Caſpar überlas das Schreiben dreimal, ehe er endlich Worte fand; er weigerte ſich zu gehorchen.
„Ja, mein Beſter,“ ſagte Hickel, „wenn es nicht gutwillig geht, muß ich leider Gewalt anwenden.“
Caſpar beſann ſich, dann ſagte er mit trüber Stimme, der einzige, dem er das Tagebuch geben könne, ſei der Präſident, und dem wolle er es morgen bringen, wenn man darauf beſtehe.
„Gut,“ entgegnete der Polizeileutnant, „ich werde Sie morgen früh abholen, und dann gehen wir mit dem Heft zum Präſidenten.“
Hickel wollte Zeit gewinnen.
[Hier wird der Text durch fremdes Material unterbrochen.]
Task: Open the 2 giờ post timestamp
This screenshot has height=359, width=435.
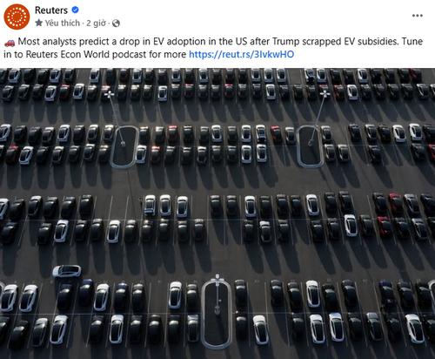Action: [96, 23]
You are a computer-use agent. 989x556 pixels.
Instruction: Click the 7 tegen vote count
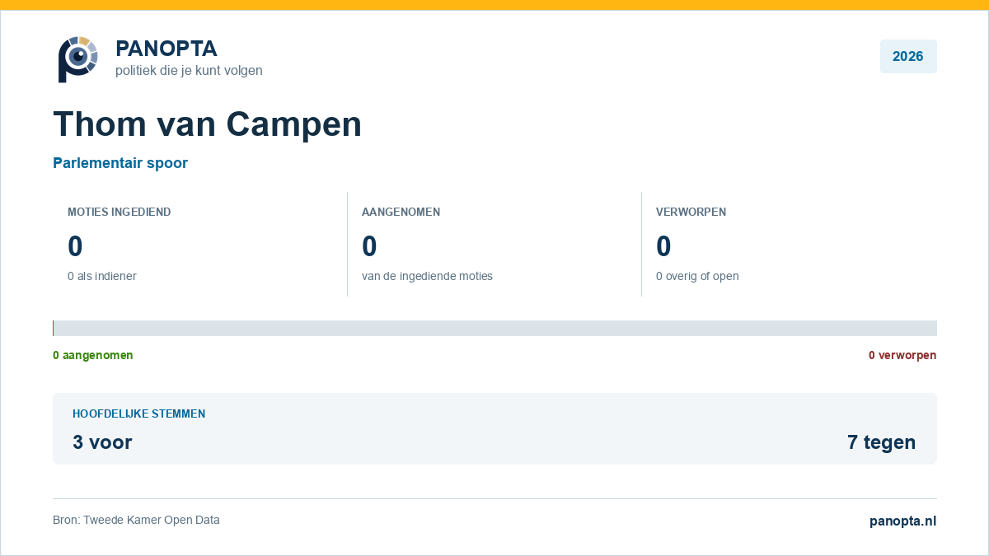881,442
Er hatte natürlich keine Luſt, das Tagebuch in die Hände Feuerbachs kommen zu laſſen, gerade dies zu verhindern, hatte er Auftrag, und er überlegte, was zu tun ſei. Was Caſpar betrifft, ſo ſtahl er ſich gegen Mittag aus dem Haus und lief in die Wohnung des Präſidenten, um ſich zu beſchweren. Feuerbach war im Senat; Caſpar vertraute ſeine Sorge der Tochter an, und dieſe verſprach dem Vater Bericht zu geben.
Nachmittags läutete es bei Quandts, und der Präſident trat ins Zimmer. Mittlerweile hatte Caſpar, um auch dieſem ſonſt verehrten Mann den gehüteten Schatz nicht ausliefern zu müſſen, ſich eine Ausrede erdacht, und als der Präſident im Beiſein Quandts nach dem Tagebuch fragte und ob es wahr ſei, daß er es nicht zeigen wolle, ſagte er ſchnell, er habe es verbrannt.
Da gab es dem Lehrer einen Ruck, und er konnte ſich eines zornigen Ausrufs nicht enthalten.
„Wann haben Sie es verbrannt?“ fragte Feuerbach ruhig.
„Heute.“
„Und warum?“
„Damit ich’s nicht hergeben muß.“
„Warum wollen Sie es nicht hergeben?“
Caſpar ſchwieg und ſtarrte zu Boden.
„Das iſt eine Lüge, er hat es nicht verbrannt, Exzellenz,“ zeterte Quandt, bebend vor Ärger. „Und wenn er überhaupt ein Tagebuch geführt hat, ſo muß es ſchon länger beiſeitegebracht ſein. Von Weihnachten an hab’ ich es überall geſucht, in jedem Winkel ſeines Zimmers hab’ ich Umſchau gehalten, und nie, niemals war eine Spur davon zu finden.“
Der Präſident ſchaute Quandt aus großen Augen ſtumm und verwundert an; es war ein Blick, der etwas Mattes und Gramvolles hatte. „Wo war denn das Tagebuch aufbewahrt, Caſpar?“ fuhr er dann zu fragen fort.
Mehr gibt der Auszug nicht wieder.